X氏が告発した“牛タン倶楽部”とはなにか?

 問題の核心に入ってきた。ここでおさらいしよう。4人組(牛タン倶楽部)とは何か。松本氏に話を聞いた際に私の手元には 「週刊文春」(7月25日号) があったのだが「この記事には兵庫問題が詳しく書かれている」というので引用する。
 
《そもそもX氏が告発したのは斎藤知事だけではない。片山副知事、県職員の総務部長、産業労働部長、若者・Z世代応援等調整担当理事の四人への言及がある》(7月25日号)
 
 ではこの4人はどこで知り合ったのか。

 2013~16年に当時総務官僚だった斎藤知事が宮城県に出向していたころ、東日本大震災の復興関連で、兵庫県も職員を派遣することが多かった。するとこの4人組と斎藤知事は仲良くなり、
 
《いつも仙台でつるんでいた。兵庫県庁では知事以下五人を『牛タン倶楽部』と陰で呼んでいます。》(県職員・7月25日号)
 
 2021年に知事となった斎藤氏は「牛タン倶楽部」のメンバーを側近として重用した。
 
《県庁職員とのコミュニケーションを拒み、四人組への依存を深めていくばかり。敵対的と見なされた者は次々と排除された。最近は斎藤に意見できる職員は誰もいなくなっていた》(県OB・7月25日号) 

X氏の告発を「寄ってたかって」追い詰めた人々の正体

 いかがだろうか。こうした状況下でX氏が告発したのだ。しかし、知事が勢い任せに「嘘八百」と口にしてしまったことで、県はあの文書を「嘘八百」と結論づけるための内部調査しかできなくなったという。
 
 県はX氏のパソコンを押収し、私的な文章も見つけた。この文章は4人組によって県議や県職員に漏れたという。告発文書をめぐり、百条委員会の設置が求められると、今度は維新会派の県議たちの間にもX氏の私的な文章が流出したようで、
 
《維新の岸口実県議と増山誠県議が、百条委員会の場でX氏のPCに入っていた全てのファイルを公開するよう強く主張し始めた》(自民県議・7月25日号)
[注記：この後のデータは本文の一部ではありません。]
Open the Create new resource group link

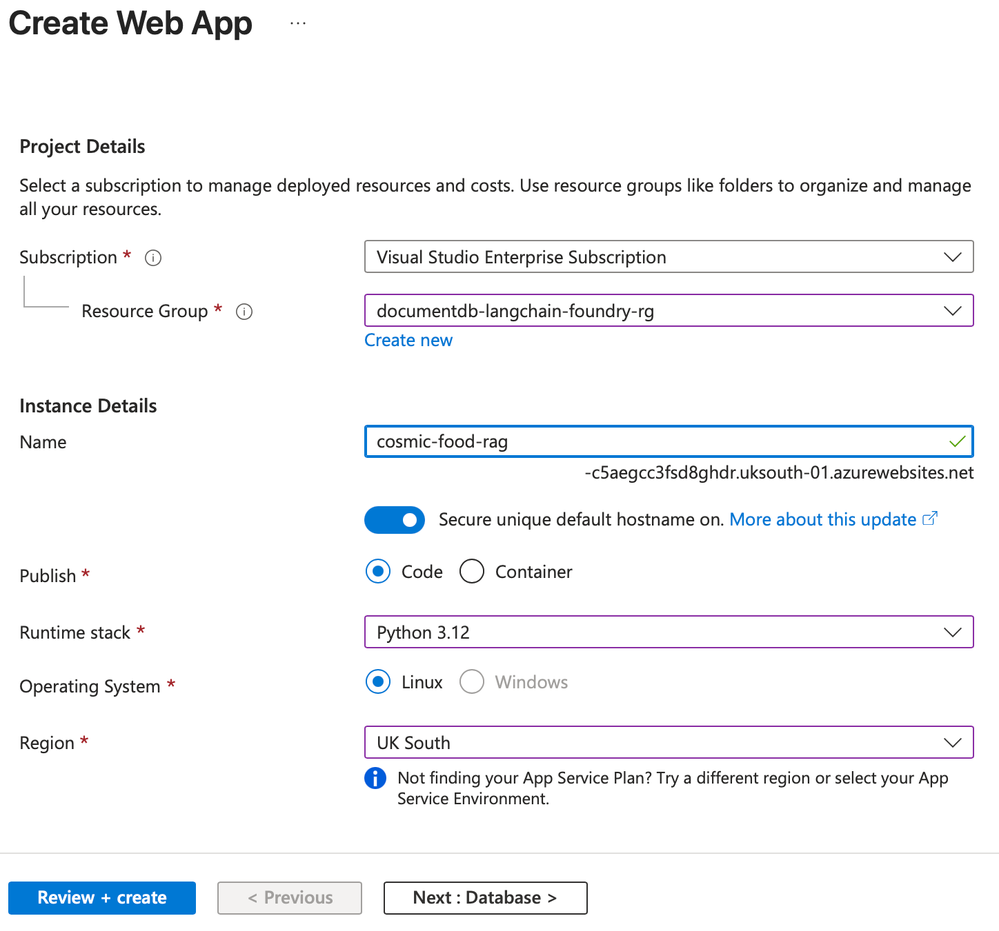[408, 340]
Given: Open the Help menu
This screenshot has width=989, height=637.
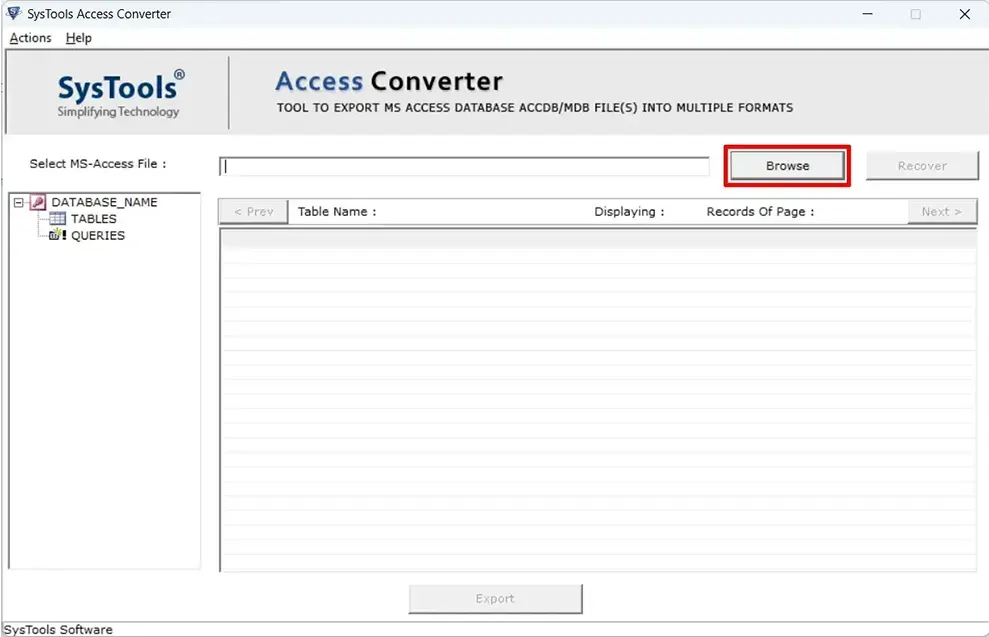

 こうして知事、4人組、強硬な2人の維新県議に「寄ってたかって」追い詰められたX氏。公益通報とは何か、そして兵庫県政の実態をあらためて問うべきではないか。
 
 斎藤氏が知事に当選した2021年の選挙では自民と維新が斎藤氏に相乗りした。出馬前は大阪府の財政課長で松井一郎・吉村洋文両知事の維新府政を3年間支えた。それゆえ「製造責任者」として維新に注目が集まるのだが維新関連ではこんな記事も出始めている。
 
『維新批判票? 初の現職市長落選 党幹部「完敗」に衝撃 大阪・箕面』(毎日新聞8月27日)
 
 2010年の結党以来、維新公認の現職首長が落選するのは初めてだった。その要因に「大阪・関西万博」と「自民派閥の政治資金パーティー裏金問題を受けた政治資金規正法の改正を巡り、日本維新が『政策活動費』の領収書の10年後公開で自民と合意したこと」、そして「斎藤知事」問題が言われている。
 
 兵庫県のパワハラ知事問題は維新問題であることがわかる。これで慌てて維新が斎藤批判に動き出したら、それもまた維新っぽい展開なのだが。